Champion all experience levels and ages
Beyond shifting your own mindset, there are practical ways to spotlight the value of cross generational learning amongst teams. Identifying the specific benefits to your business to solicit buy in is a great place to start.
One of the key advantages for our company is that the varying levels of perspectives we receive from employees align with our customer base. Yes, social media users skew younger, but a big chunk of our customer base are entrepreneurs and business owners looking to solve business problems both on and offline. Having the business prowess of our senior leadership team, alongside the inherent digital knowledge of our mid and junior level talent may complicate discussions at times, but ultimately it leads to more thoughtful outcomes for our customers.
Respecting those who have put their years in on the front lines is important, but we also shouldn’t assume more junior members of a team don’t have value to add, especially as the world is changing at an ever-more rapid pace.
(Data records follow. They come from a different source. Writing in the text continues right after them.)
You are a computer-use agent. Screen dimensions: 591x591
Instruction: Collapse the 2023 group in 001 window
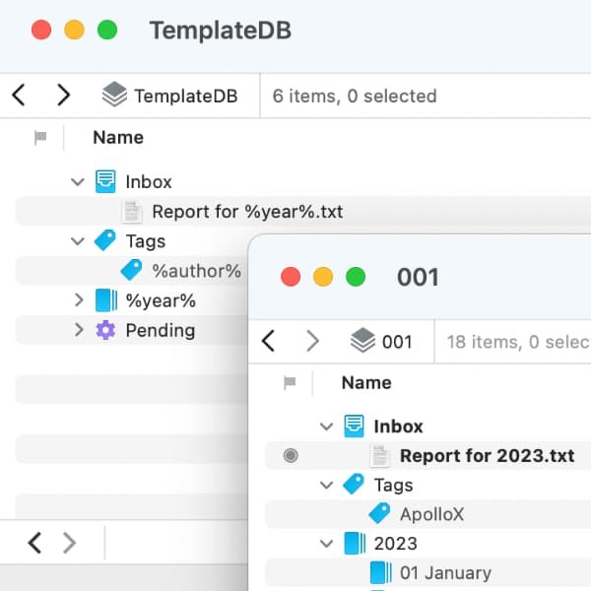pos(327,544)
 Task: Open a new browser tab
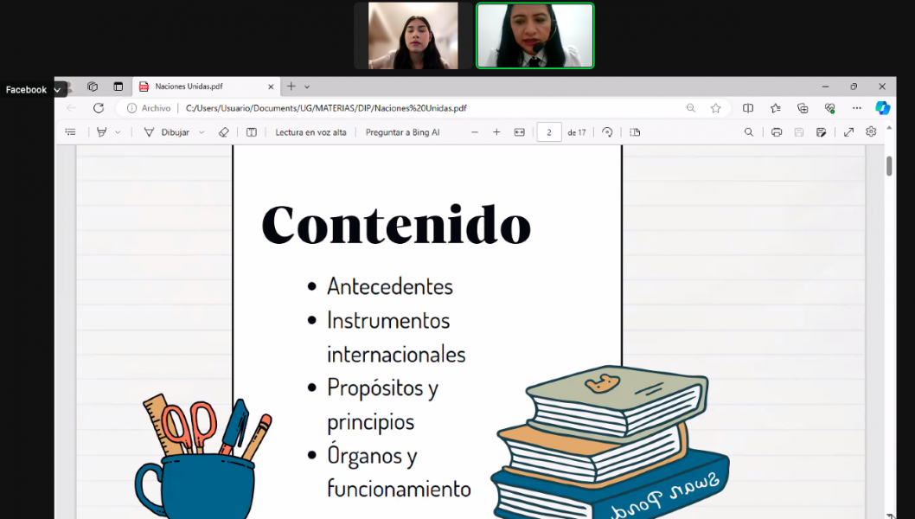(291, 87)
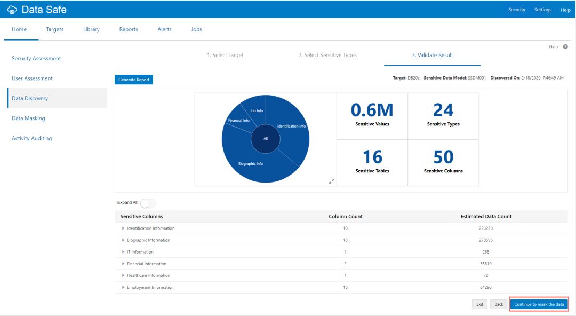Expand the Biographic Information row
This screenshot has height=316, width=576.
[124, 240]
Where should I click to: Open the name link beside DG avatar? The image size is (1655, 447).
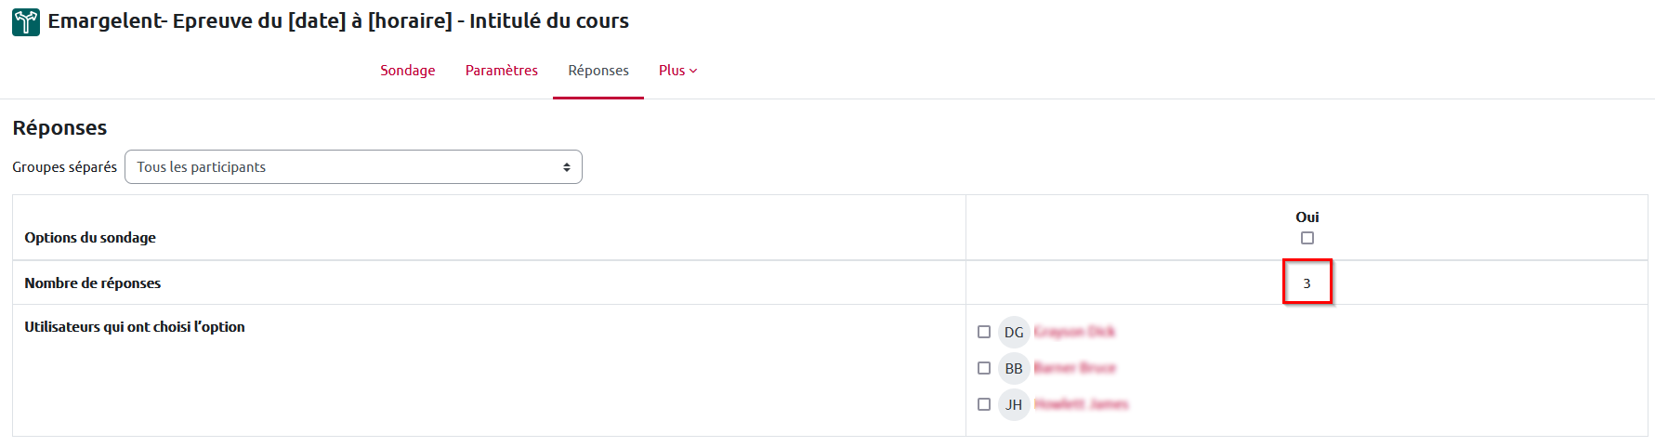[1074, 332]
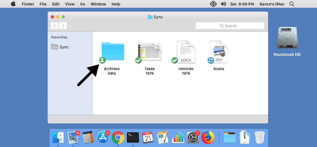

One of the best ways to avoid over-valuing hierarchy is to implement age-agnostic systems that are fair across the board.
At our company, all employees, regardless of their seniority level, go through the same onboarding process. Likewise, we don’t negotiate on salary. If you’re hired for the same scope of work as a colleague, you can rest assured you’re being paid equally, regardless of your age.
Create ongoing opportunities for two-way learning
One of the key features of a strong multi-generational team is two-way mentorship. This doesn’t always happen organically. We’ve found creating specific scenarios for intergenerational interactions helps facilitate the transfer of knowledge.
For instance, our lunch-and-learn series is a chance for team members to share about a passion or area of expertise in a quick presentation, from three random team members chosen every two weeks. I always pick up a little something (like how to care for succulents!) but, more importantly, I gain perspectives from all levels of the company.
During in-office times, we do desk swaps, mixing up the seating plan to ensure inter-department mingling. Because departments can often be (unintentionally!) age-segregated, this avoids generational silo-ing on a day-to-day level and allows for spontaneous, two-way knowledge sharing. Similarly, our Hack Week breaks the boundaries of office hierarchy and departments to mix things up and pressure-cook (in a fun way) a bonding experience.
There are real benefits to having an age-diverse workforce: not only do you better represent your assorted customer base, there’s also ROI in making your employees feel valued, regardless of when they were born or how immersed into the world of TikTok they may be. The team members themselves get plenty out of it, too, whether that’s through mentorship or getting the chance to keep up-to-date on trends. The underlying principle is really no different than that of effective leadership: respect your people, celebrate diversity and create an environment where everyone feels like they belong.